-- WHAT IS REQUIRED --
What is needed is every line from the one holding "The width and" to the last line of the data below, printed exactly and without pictures.

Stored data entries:
──────────

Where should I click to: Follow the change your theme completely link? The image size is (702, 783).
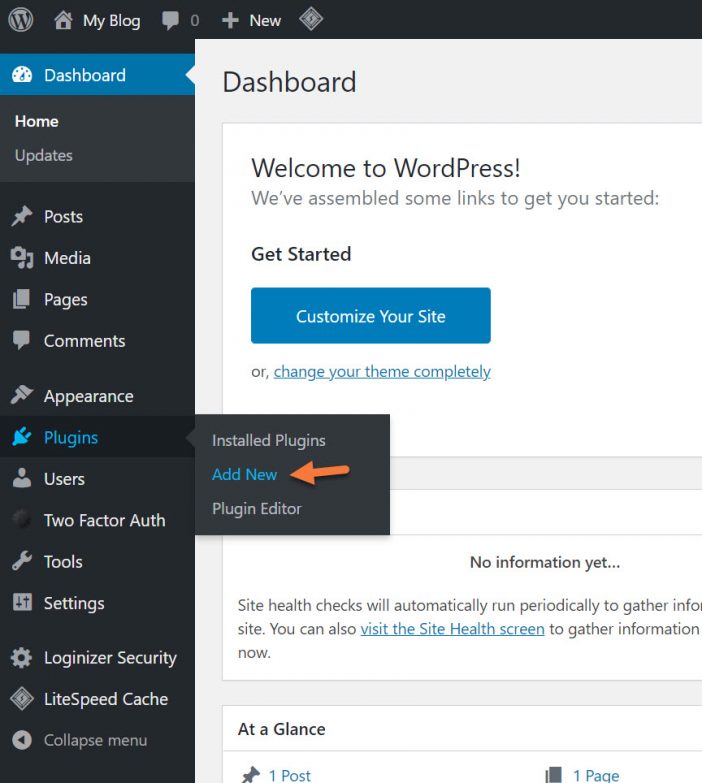click(x=382, y=371)
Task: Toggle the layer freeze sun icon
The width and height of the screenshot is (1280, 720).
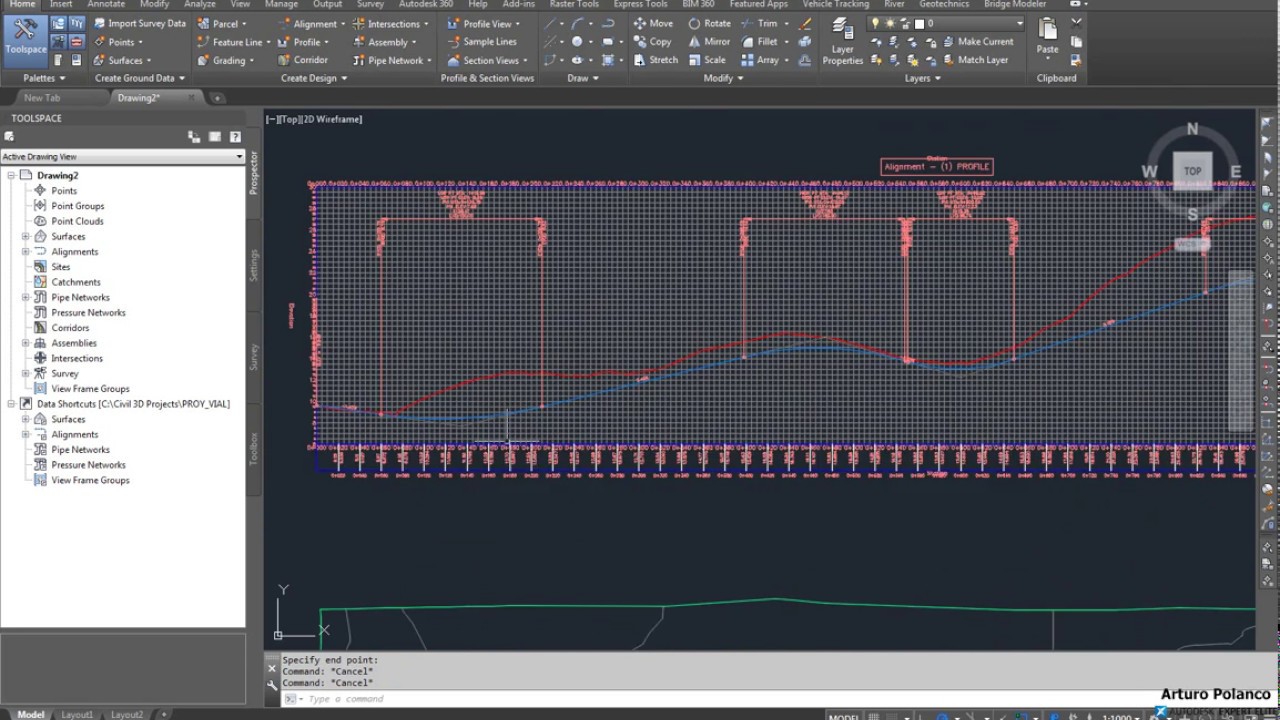Action: (x=890, y=23)
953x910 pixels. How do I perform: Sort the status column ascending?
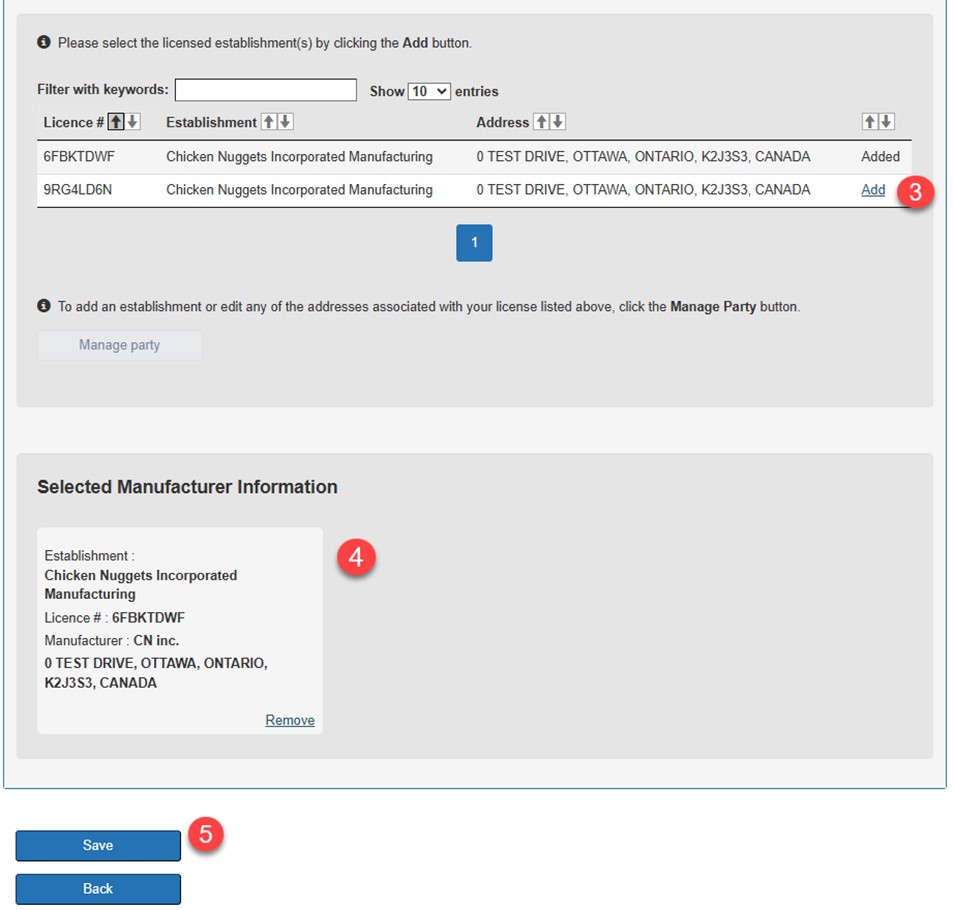[869, 122]
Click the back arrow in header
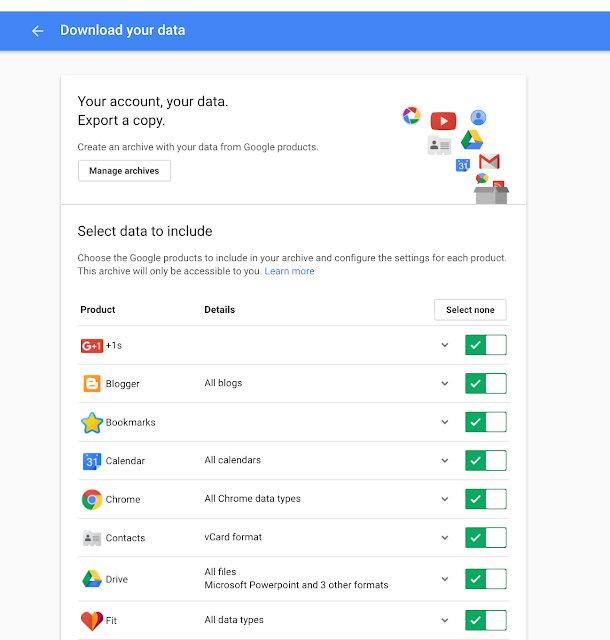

──────────

-- EXERCISE ANSWER --
The width and height of the screenshot is (1280, 720).
Action: (x=890, y=23)
953x910 pixels. How do I perform: Sort the status column ascending?
[869, 122]
Click the back arrow in header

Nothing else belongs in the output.